■ **Selected excerpt**:

--- Begin ---

After leaving Hopetoun we had to take a picture of the bridges over the Firth.
We continued southeast to Rosslyn Chapel, which we had all been looking forward to. We arrived about an hour before closing, enough time to explore the small, but elaborately and very detailed designed chapel. A small gothic church in the village of Roslin south of Edinburgh, built in the 15th century from local sandstone. This church was (exceptionally) not a location of Outlander, but of The Da Vinci Code with Tom Hanks and very, very famous.
The different sandstone colours on the outside walls are wonderful, while on the inside everything is in even light grey. There are only a few areas in the small chapel that are not decorated with friezes and ornaments, they decorate the walls, the columns, the windows, the complete ceiling and consist of flowers, tendrils and leaves and special figures from angels to grimaces, one can hardly get enough of seeing and certainly discover something something new every day. From outside, the chapel is absolutely beautiful in the bright sandstone colours, there is also a large memorial stone and in the adjacent area, they built a shelter where restoration work is documented as well as a map of the surroundings. We could see that to its right it borders to the area of the Roslin Glen Park, where the breathtaking fight scene of Jamie and Claire was shot after their rescue from Fort William. Unfortunately, while the entrance of the park can be easily reached, but the old ruins, the actual filming place, are located almost a mile inside and unfortunately we had no time for this walk in the late afternoon, but we wanted to visit another important castle.

--- End ---

■ **Given data**:
--- Begin ---

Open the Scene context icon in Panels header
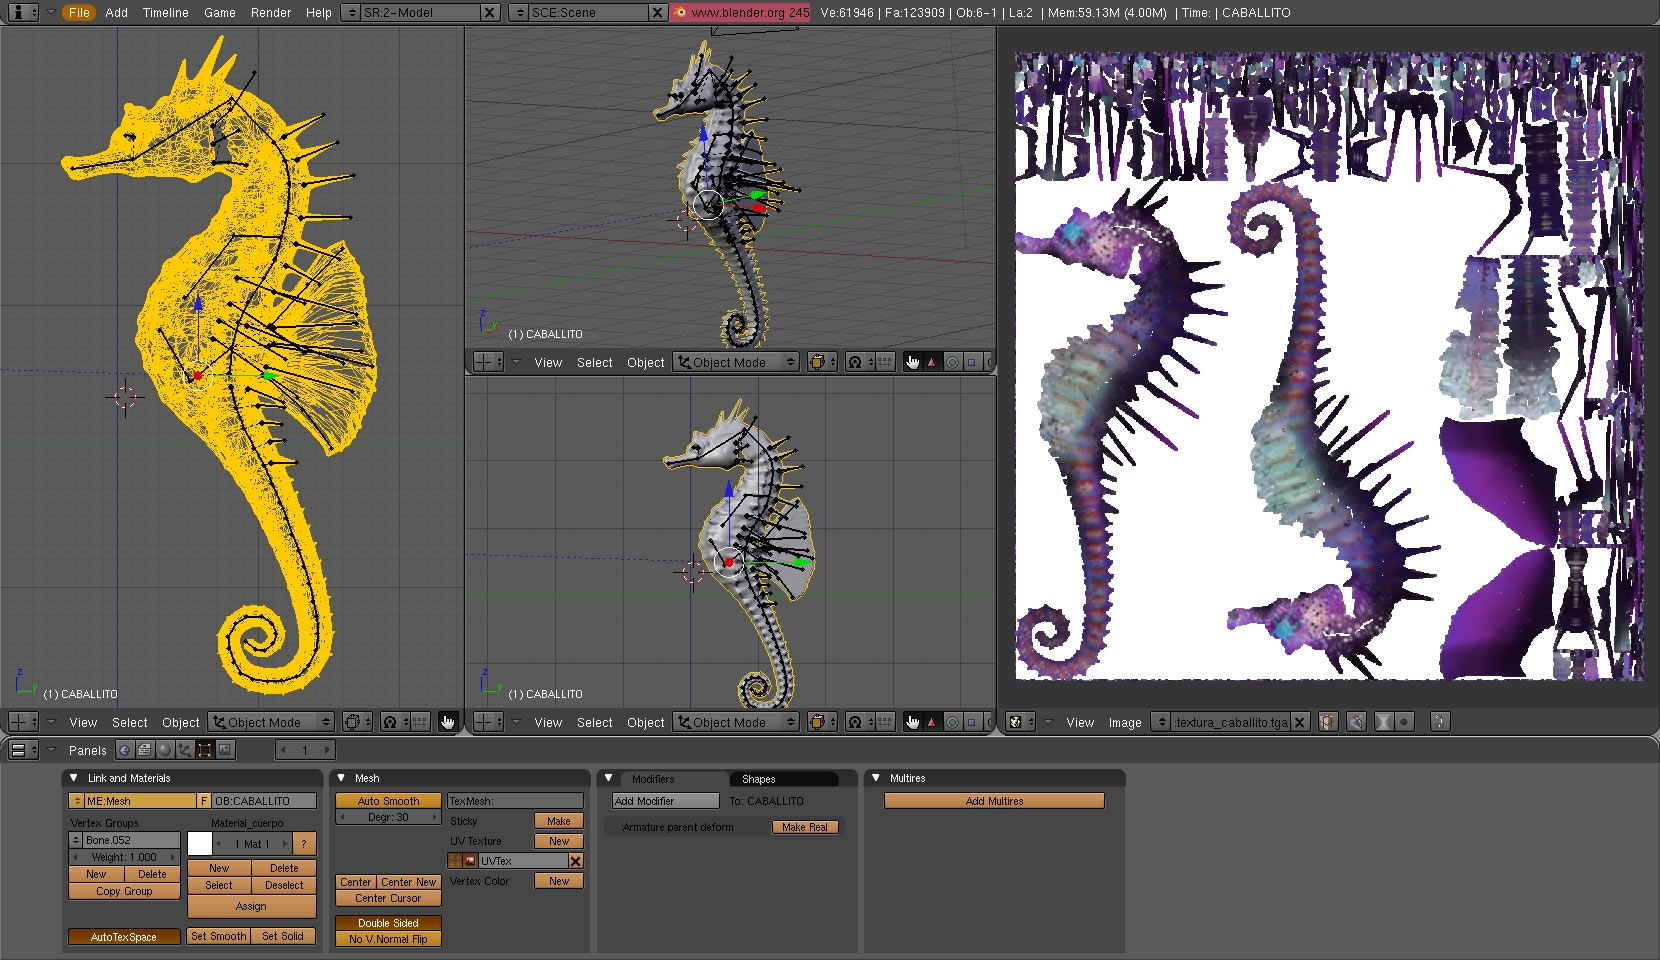Image resolution: width=1660 pixels, height=960 pixels. [x=225, y=750]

--- End ---

■ **Instructions to follow**: Reproduce the passage about visiting Rosslyn Chapel in full, word for word.

■ **Written response**:
After leaving Hopetoun we had to take a picture of the bridges over the Firth.
We continued southeast to Rosslyn Chapel, which we had all been looking forward to. We arrived about an hour before closing, enough time to explore the small, but elaborately and very detailed designed chapel. A small gothic church in the village of Roslin south of Edinburgh, built in the 15th century from local sandstone. This church was (exceptionally) not a location of Outlander, but of The Da Vinci Code with Tom Hanks and very, very famous.
The different sandstone colours on the outside walls are wonderful, while on the inside everything is in even light grey. There are only a few areas in the small chapel that are not decorated with friezes and ornaments, they decorate the walls, the columns, the windows, the complete ceiling and consist of flowers, tendrils and leaves and special figures from angels to grimaces, one can hardly get enough of seeing and certainly discover something something new every day. From outside, the chapel is absolutely beautiful in the bright sandstone colours, there is also a large memorial stone and in the adjacent area, they built a shelter where restoration work is documented as well as a map of the surroundings. We could see that to its right it borders to the area of the Roslin Glen Park, where the breathtaking fight scene of Jamie and Claire was shot after their rescue from Fort William. Unfortunately, while the entrance of the park can be easily reached, but the old ruins, the actual filming place, are located almost a mile inside and unfortunately we had no time for this walk in the late afternoon, but we wanted to visit another important castle.